Doris Kolesch (Berlin) a mis l’accent sur le lien entre la réparation, le son et la voix. Elle s’est appuyée sur les performances de l’artiste Tracie Morris et sur les réflexions issues du projet Re : sounding. Dans chacun de ces cas, les sons « perdus » sont mis en scène de manière décoloniale. La contribution d’Ariane Jeßulat (Berlin) a démontré comment l’improvisation musicale favorisait le contact social et l’inclusion. La pratique de l’improvisation devenait ainsi un modèle de solidarité postcataclysmique.
Laurent Demanze (Grenoble) a posé dans sa communication la question de savoir comment la littérature peut avoir un effet réparateur en fonction des « habiter communs » de divers acteurs. Comme l’ont mis en évidence les exemples de Freshkills et de La Mer intérieure de Lucie Taïeb, il s’agit également de redonner une voix à des lieux oubliés. Ceyhun Arslan (CURE) a analysé la manière dont les déplacements de représentations spatiales établies peuvent, en tant que « géographies significatives », rendre visibles les structures hégémoniques de pouvoir et produire ainsi un effet réparateur.
Aurélia Kalisky (CURE) a pour sa part formulé une critique à l’encontre de la construction de théories s’éloignant de la réalité et qui esthétisent après coup les souffrances endurées. Partant de là, elle a appelé à repenser le souvenir et à concevoir la réparation comme une pratique préventive qui ne se retranche pas derrière l’impuissance académique. La prévention constituait également un concept essentiel de l’approche de Hady Ba (Dakar). S’appuyant sur des exemples tirés du Coran et de l’apartheid, il a plaidé pour le remplacement de réparations rétrospectives par des formes proactives d’endiguement de l’accumulation de pouvoir, de sorte d’éviter que certains dommages irréparables ne soient commis.
La conférence de Chris Song (Toronto) abordait la traduction comme une pratique réparatrice. Cette pratique peut devenir un acte éthique et décolonial s’opposant aux formes « internes de colonisation ». Anselm Crombach (Saarbrücken) a pour sa part présenté la « thérapie d’exposition narrative » qui invite les victimes de violences à mettre activement en mots leurs expériences traumatiques et à les replacer dans leur contexte biographique.

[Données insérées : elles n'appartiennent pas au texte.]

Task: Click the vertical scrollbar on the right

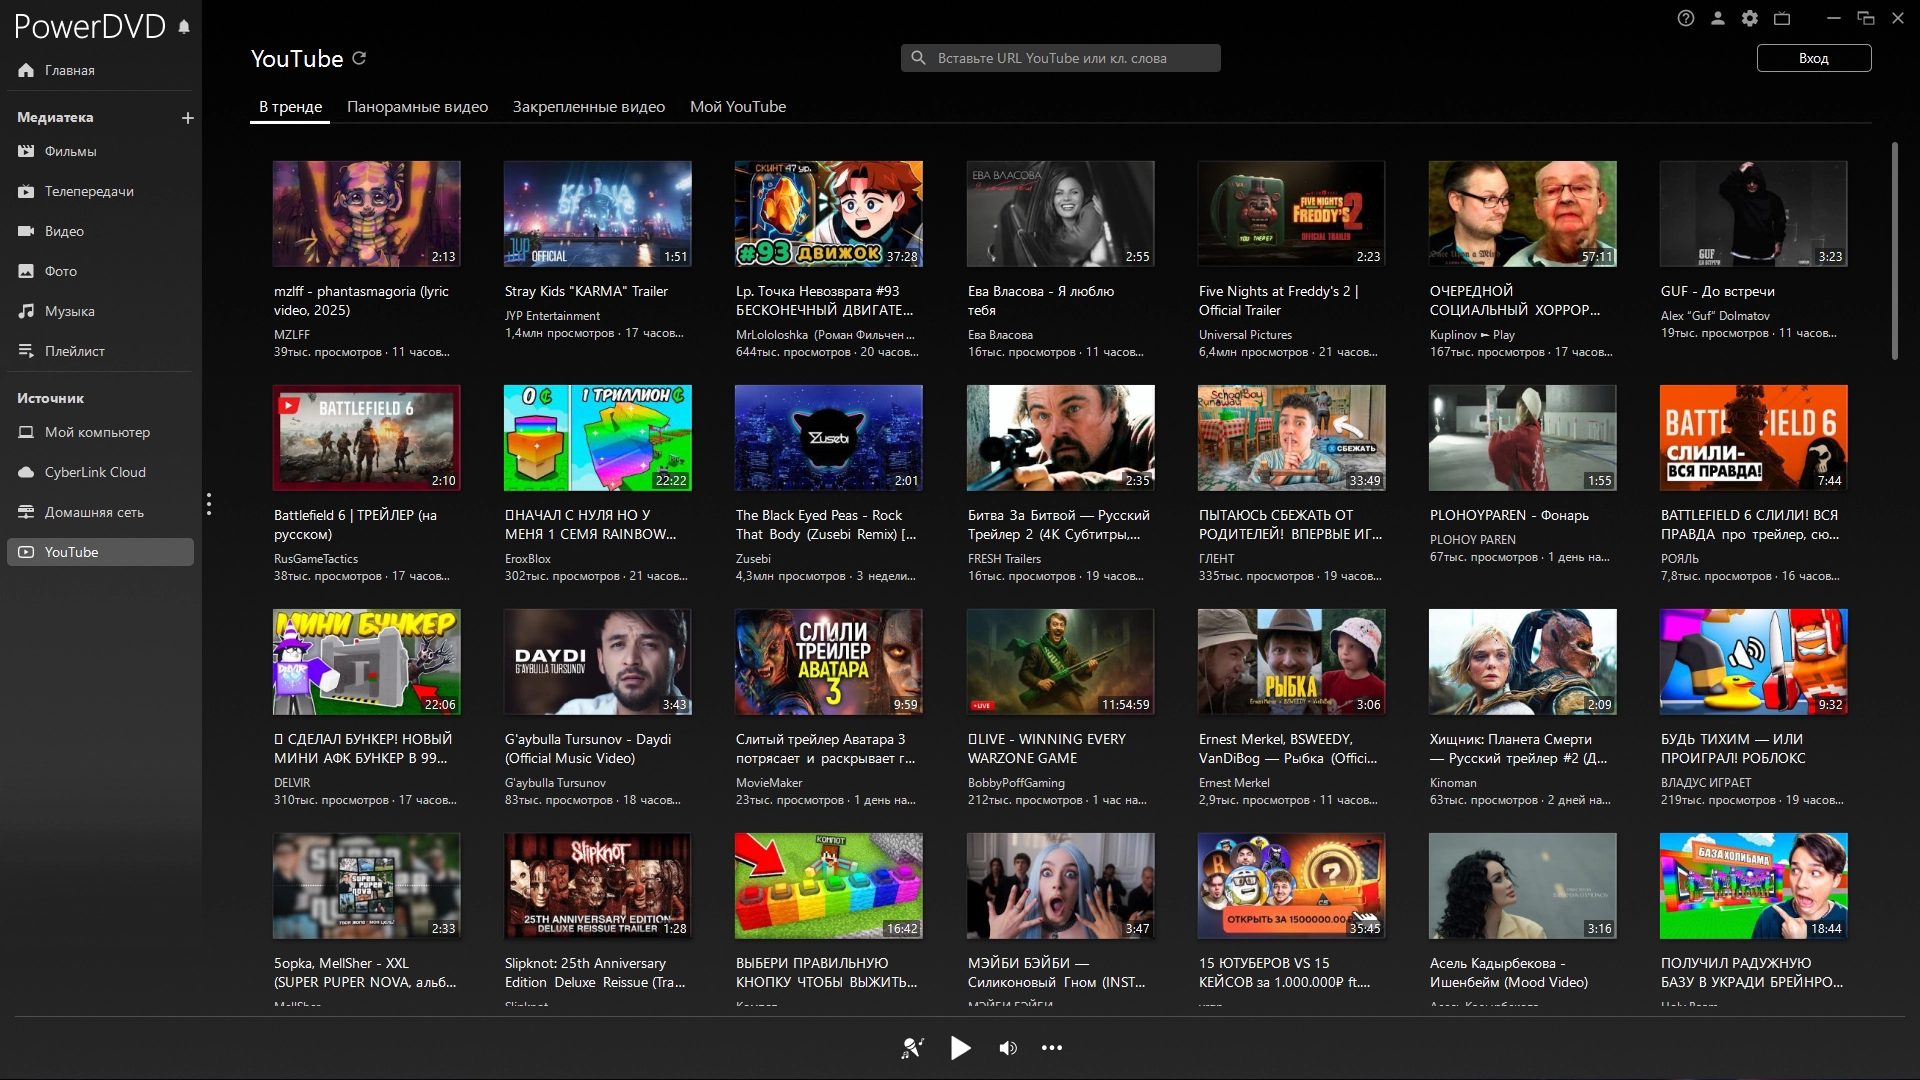Action: [1894, 250]
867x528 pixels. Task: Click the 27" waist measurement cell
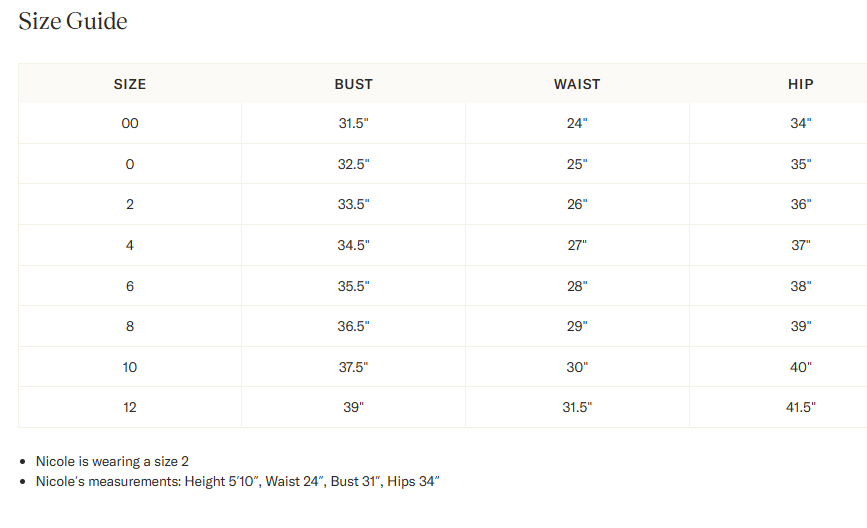577,245
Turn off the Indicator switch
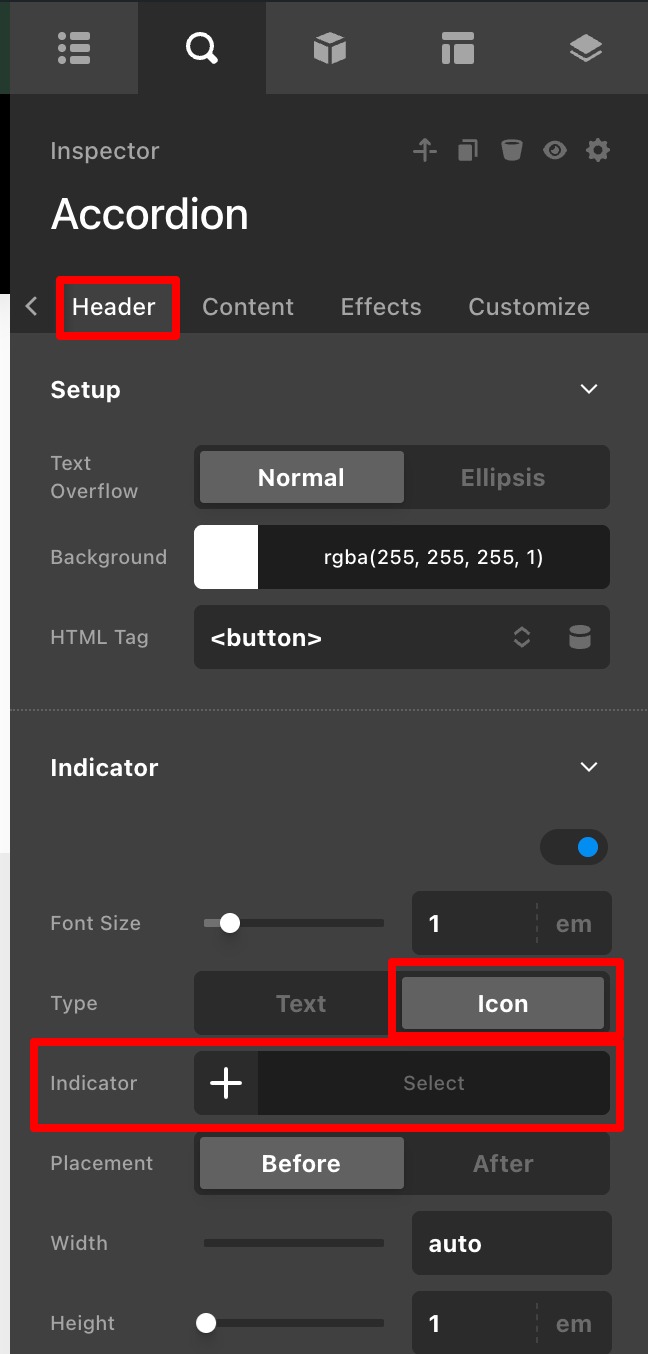The image size is (648, 1354). point(575,848)
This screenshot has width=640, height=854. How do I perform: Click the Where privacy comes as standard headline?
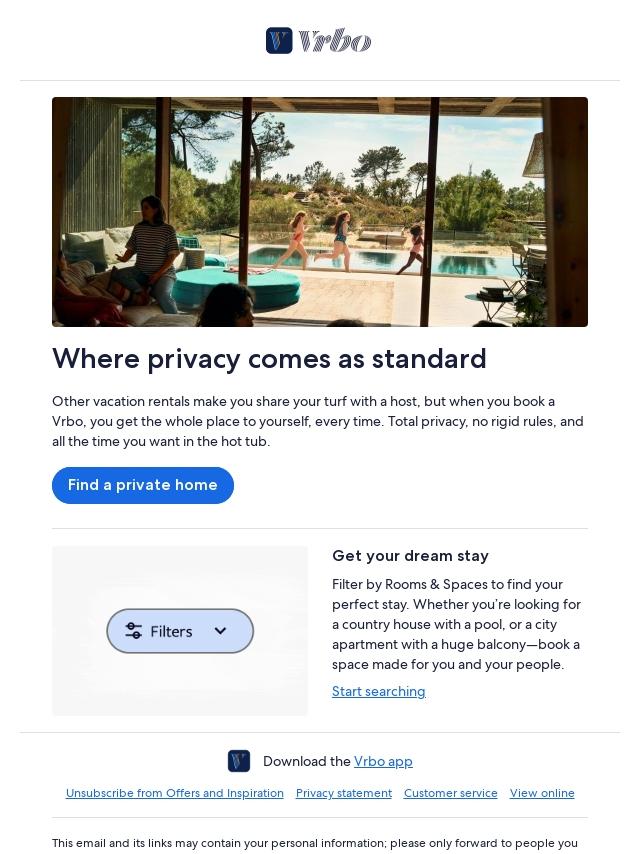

Dans la conférence conclusive, Sharon Sliwinski (London, Ontario) a montré la manière dont les rêves, en tant que pratique sociale, mettaient en lumière des structures de pouvoir coloniales et permettaient d’imaginer l’avenir. La perspective de Sliwinski sur le travail du rêve met en lien théorie et art. Elle boucle ainsi la boucle avec la conférence inaugurale de Rukmini Bhaya Nair. Chez l’une comme chez l’autre, la construction du monde par le langage s’avère déterminante pour une approche réparatrice de l’avenir.